Linked here alongside other resources: https://clojure.org/community/resources
Oh, and there's a #clojure-dev channel.
There are many ways to contribute to Clojure and its ecosystem: https://clojure.org/community/contributing -- and a PR or patch is often the smallest, simplest part of the process because there is a lot of other work involved in making any change while maintaining stability and performance.
Clojure core and Contrib libraries use Jira for collaboration (and GitHub for hosting source code). Anyone can post to https://ask.clojure.org (maintained by the Clojure core team) with suggestions about changes, enhancements, bugs, or even just general questions. The core team and the various Contrib library maintainers are quick to create Jira issues from posts there.

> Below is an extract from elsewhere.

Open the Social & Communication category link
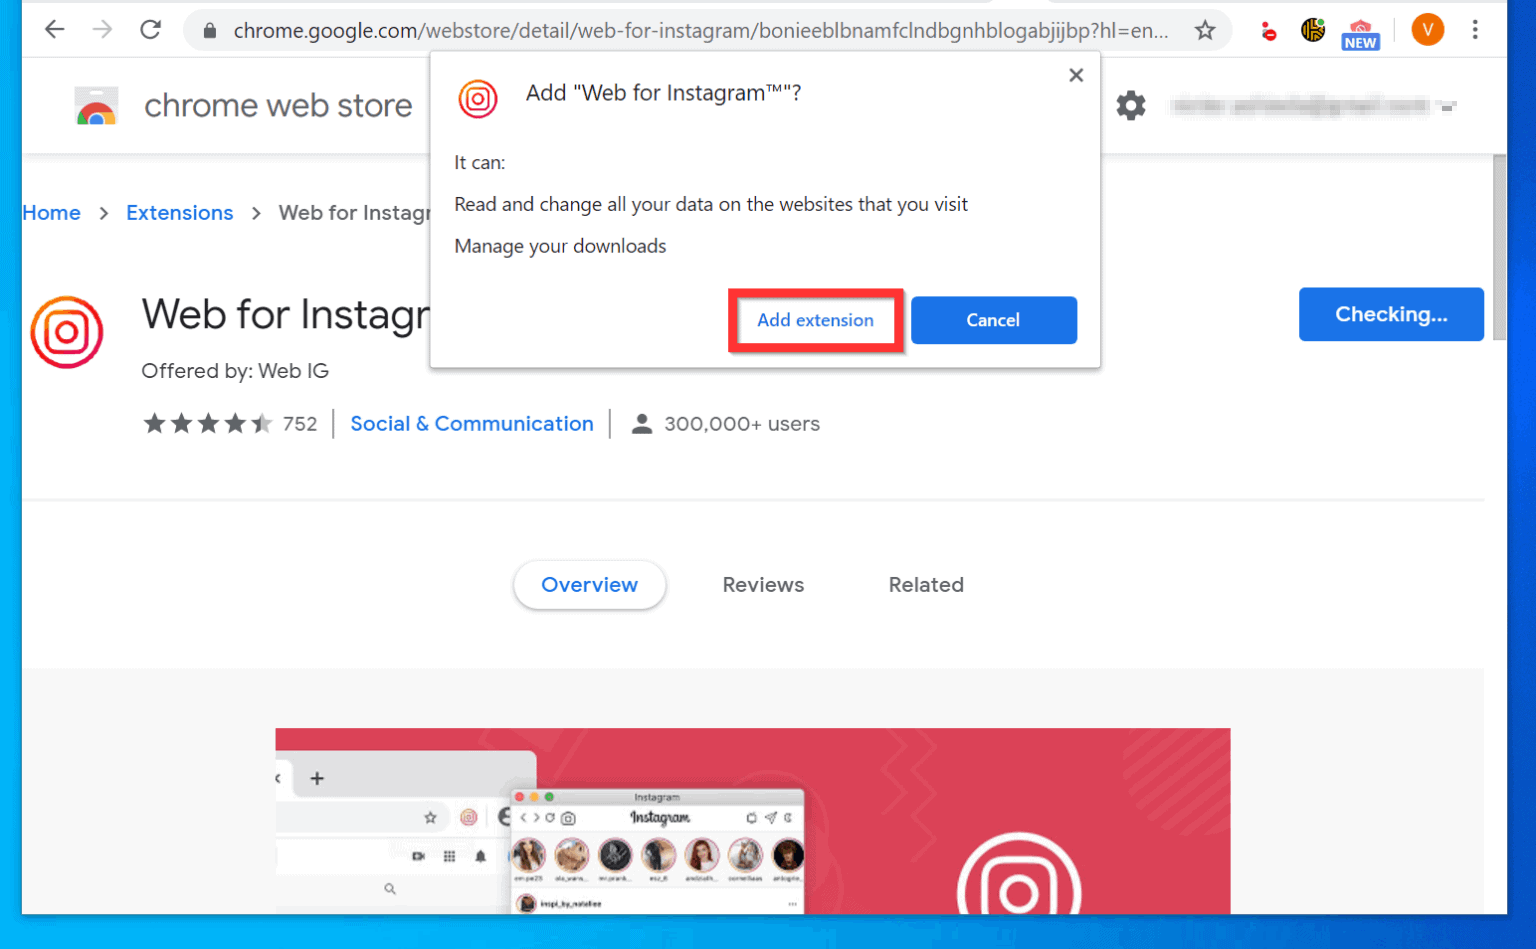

Once all the groundwork has been done on an issue and it is ready for a potential patch, you can get a Jira account approved (if you're a first-time contributor) and you can attach a patch to a ticket there. See https://clojure.org/dev/dev for information about the development process which emphasizes the groundwork necessary for a change to be considered. Many hundreds of people have gone through this process: https://clojure.org/dev/contributors
Anyone can sign up for the Clojurians Slack at http://clojurians.net -- Slack itself forces the "invite" machinery on us but that self-signup link is well-publicized and, like many OSS community Slacks, is maintained by a team of volunteer moderators. Clojurians is on a Pro plan so it has full history/searching available, sponsored by Slack itself (much appreciated by the thousands of Clojurians!).
Disclaimer: I've been a contributor for about a decade. I've contributed to Clojure itself (a small patch for one release) and I maintain five of the Contrib libraries, which all use Jira and patches as their workflow.
Everyone can join the Clojurians slack, it is a very welcoming place, also to newcomers, in my experience.
Everyone can create issues and patches, getting them accepted may take a long time, but the core team does a great job of maintaining high quality and not breaking things.